Ans. Section 199(3) of the Income-tax Act, 1961, as amended with effect from Assessment Year 2008-09, provides that the CBDT may make rules for the purpose of giving credit in respect of TDS deducted, including for the assessment year for which such credit may be given. The relevant rule is Rule 37BA, inserted with effect from 1st April 2009. Rule 37BA(3)(i) provides that credit for TDS deducted and paid to the credit of the Central Government shall be given for the assessment year for which such income is assessable.
Section 198 provides that all sums deducted in accordance with Chapter XVII shall be deemed to be income received for the purposes of computing income of an assessee. Therefore, credit for TDS cannot be claimed in return as per Form 26AS without including it in income.
In the case of an assessee following cash system of accounting, in the year of receipt of net fees, the relevant TDS in respect of such fees will be added to the net fees to arrive at the gross fees received, which would constitute the income of the deductee, and credit for the relevant TDS would be claimed against the tax payable in that year. Thus, both the requirements of section 198 and 199 would be fulfilled.
A charitable trust has given an interest-free loan to another charitable trust, having similar objects, to facilitate completion of a project by the borrower charitable trust. There are a few trustees who are common between the two trusts.
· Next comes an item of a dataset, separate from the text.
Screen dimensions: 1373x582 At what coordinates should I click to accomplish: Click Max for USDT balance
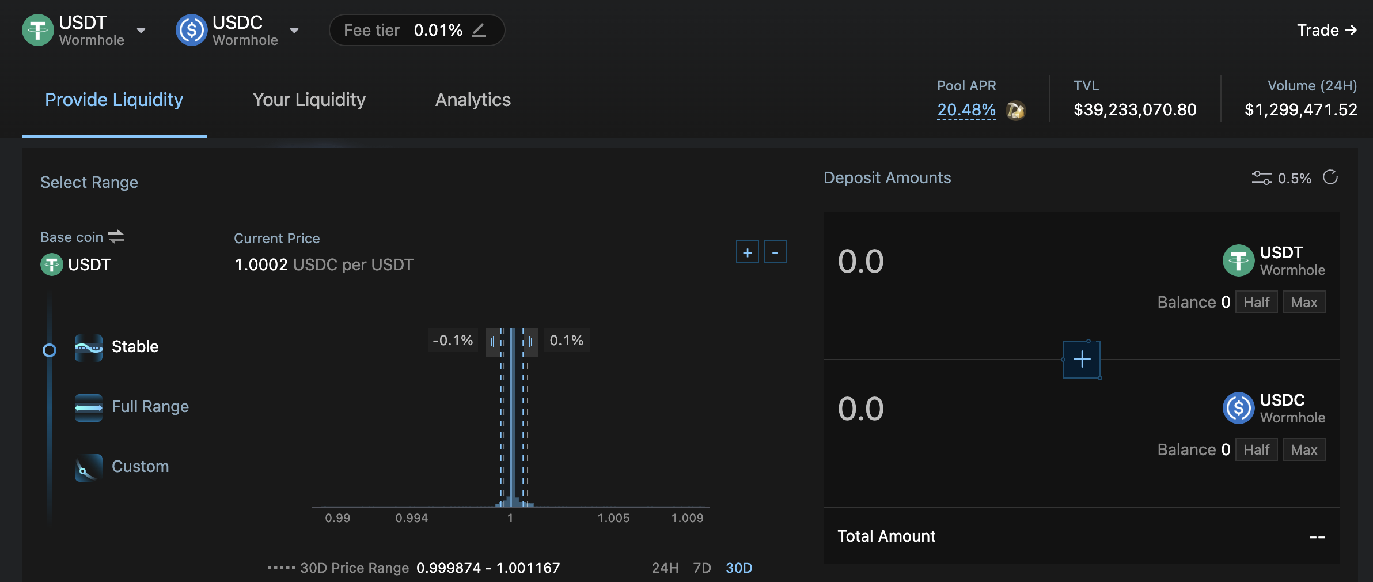pos(1303,303)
Can exemption to the lender trust be denied under either section 13(1)(c), on account of benefit given to a trustee, or under section 13(1)(d), on account of investment in other than permitted investments? If not, can the lender trust claim the loan as an application of income towards its objects?
Ans. For the provisions of section 13(1)(c) to apply, a benefit has to be provided to a specified person. The list of “specified persons” under section 13(2) does not include another public charitable or religious trust, where one or more of the trustees are common with the trustees of the assessee trust. Therefore, the provisions of section 13(1)(c) do not apply to the transaction of giving of the interest-free loan to the other trust.
Section 13(1)(d) applies where any funds of the trust are invested or deposited otherwise than in any one or more of the modes specified in section 11(5). Investment of funds would imply an investment or deposit with a view to earn income thereon. In the case of the loan to another charitable trust, the intention is not to earn income thereon, but to facilitate the carrying on of charitable purposes by the borrower trust. This is therefore not an investment of the lender trust. This has been confirmed by the Tribunal in the case of Puran Chand Dharmarth Trust v. ITO 93 taxmann.com 367 (Del.), JCIT v. Bhaktavatsalam Memorial Trust 152 ITTD 48 (Chen).
Such a loan is also furtherance of the objects of the lender trust, since it facilitates the carrying on of charitable activities of the borrower trust. Such an amount can therefore be regarded as an application of income for charitable purposes, on the basis of the principles laid down in CBDT Circular No. 100 dated 24-1-1973 in respect of loan scholarships.
Misery is a greater teacher than happiness.